1. 门诊慢特病患者可以在任何一家省直门诊慢特病治疗定点医院就医、购药,使用社会保障卡或医保电子凭证直接结算相关费用。
2. 符合使用门诊特药条件的患者,向特药定点医院提交相关鉴定材料后,一旦医疗机构审核通过并上传医保信息系统,参保人员即可领取《特药手册》,享受特药待遇,省医保中心不再进行复核。
3. 取得门诊特药资格的患者可以在任何一家省直特药定点医院就诊,上传处方后,可直接持社会保障卡或医保电子凭证在医院或特药定点药店购药。特药门诊处方一次性开药量已由一个月放宽至三个月。
4. 疫情期间,患者使用特药的有效日期到期,若仍需使用同一种特药,系统将自动延期三个月。
5. 慢性疾病通常病程较长,病情迁延不愈,缺乏确切的感染性生物病因证据,常易反复发作,不易治愈。常见慢性病包括心血管疾病、癌症、糖尿病、慢性呼吸性疾病等,呈现年轻化趋势。
6. 门诊慢性病最新政策包括:起付标准为300元;报销比例为50%(低档标准缴费的成年居民)和60%(未成年居民及高档标准缴费的成年居民);恶性肿瘤放化疗、尿毒症透析治疗、组织器官移植术后服抗排异药报销比例为70%(低档标准缴费的成年居民)和80%(未成年居民及高档标准缴费的成年居民);尿毒症透析治疗、组织器官移植术后服抗排异药年度费用报销限额为6万元(低档标准缴费的成年居民)和8万元(未成年居民及高档标准缴费的成年居民)。
7. 门诊慢性病报销申请流程规定:每年集中审定一次,具体申报时间及审定程序由医保经办机构确定。申报材料包括医疗保险门诊慢性病申请表、市(县)级医院诊断书、住院病历复印件(首页、出院小结、相关检查报告单、手术记录)、身份证复印件。

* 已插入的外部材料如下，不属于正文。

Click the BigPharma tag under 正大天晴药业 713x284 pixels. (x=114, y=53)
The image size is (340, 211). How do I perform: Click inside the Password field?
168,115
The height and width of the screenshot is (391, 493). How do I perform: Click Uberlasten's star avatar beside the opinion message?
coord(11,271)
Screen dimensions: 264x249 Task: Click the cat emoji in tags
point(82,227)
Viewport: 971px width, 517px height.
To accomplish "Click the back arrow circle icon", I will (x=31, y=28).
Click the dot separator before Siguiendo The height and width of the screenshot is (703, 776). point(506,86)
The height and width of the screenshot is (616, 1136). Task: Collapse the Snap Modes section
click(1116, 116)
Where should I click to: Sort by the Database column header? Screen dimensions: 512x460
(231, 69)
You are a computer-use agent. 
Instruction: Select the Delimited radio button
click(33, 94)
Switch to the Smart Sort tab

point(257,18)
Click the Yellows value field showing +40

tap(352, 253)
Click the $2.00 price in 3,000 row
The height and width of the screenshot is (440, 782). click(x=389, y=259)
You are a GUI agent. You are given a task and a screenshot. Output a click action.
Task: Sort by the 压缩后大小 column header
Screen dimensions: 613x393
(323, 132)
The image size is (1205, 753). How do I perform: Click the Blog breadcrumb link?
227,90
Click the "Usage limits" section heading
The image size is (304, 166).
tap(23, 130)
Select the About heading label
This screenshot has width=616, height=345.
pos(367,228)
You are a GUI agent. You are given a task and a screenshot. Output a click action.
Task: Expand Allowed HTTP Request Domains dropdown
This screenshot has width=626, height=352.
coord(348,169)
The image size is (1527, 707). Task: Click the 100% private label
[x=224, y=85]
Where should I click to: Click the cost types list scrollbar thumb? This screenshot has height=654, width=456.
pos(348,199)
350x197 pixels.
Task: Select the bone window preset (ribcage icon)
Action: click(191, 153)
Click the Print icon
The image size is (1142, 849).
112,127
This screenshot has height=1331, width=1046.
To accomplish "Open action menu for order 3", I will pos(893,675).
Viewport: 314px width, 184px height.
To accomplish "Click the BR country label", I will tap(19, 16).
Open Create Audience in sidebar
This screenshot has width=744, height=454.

8. 70周岁以上或严重行动障碍的申报人员,可不参加现场体检,由医疗专家根据申报材料认定。
9. 患有特定疾病(如心脏搭桥术后、血管支架术后、起搏器置入术后、风湿性心脏病换瓣术后等)的参保人员,可不参加现场体检,由医疗专家根据申报材料认定。
10. 恶性肿瘤、尿毒症及组织器官移植术后的参保患者,可以随时申报。
11. 若申报人员对认定结果有疑义,可在接到认定通知一周内向市、县医保经办机构提出书面复查申请,市、县医保经办机构分别组织复查。
法律依据:《中华人民共和国社会保险法》第二十六条,职工基本医疗保险、新型农村合作医疗和城镇居民基本医疗保险的待遇标准按照国家规定执行。